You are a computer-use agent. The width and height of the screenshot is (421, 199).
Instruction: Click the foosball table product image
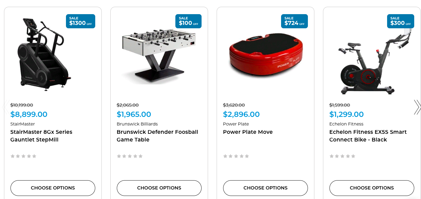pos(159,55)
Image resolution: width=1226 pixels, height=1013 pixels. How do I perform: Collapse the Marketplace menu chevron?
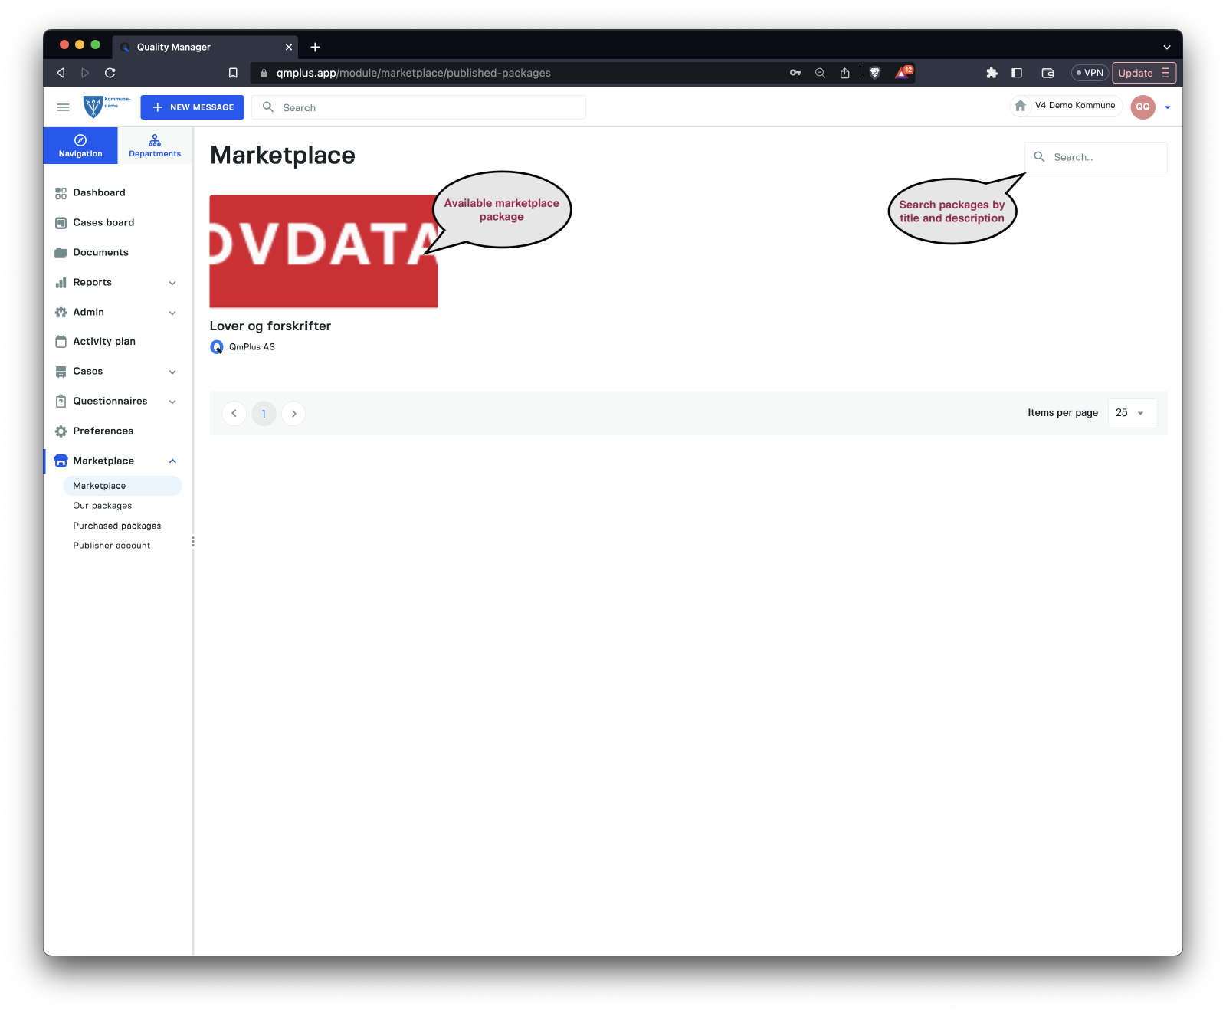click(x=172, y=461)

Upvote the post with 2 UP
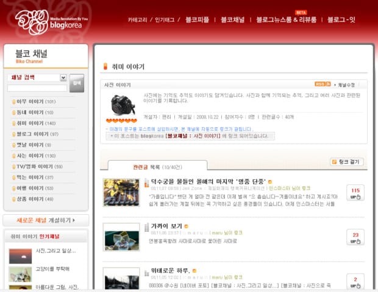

* Task directions *
Once the line containing "Image resolution: width=1226" has been found, write out exactly that line and each one after it through the end of the data, leaving out every picture.

* Solved problem *
Image resolution: width=1226 pixels, height=1013 pixels. How do I perform: Collapse the Marketplace menu chevron?
click(x=172, y=461)

Upvote the post with 2 UP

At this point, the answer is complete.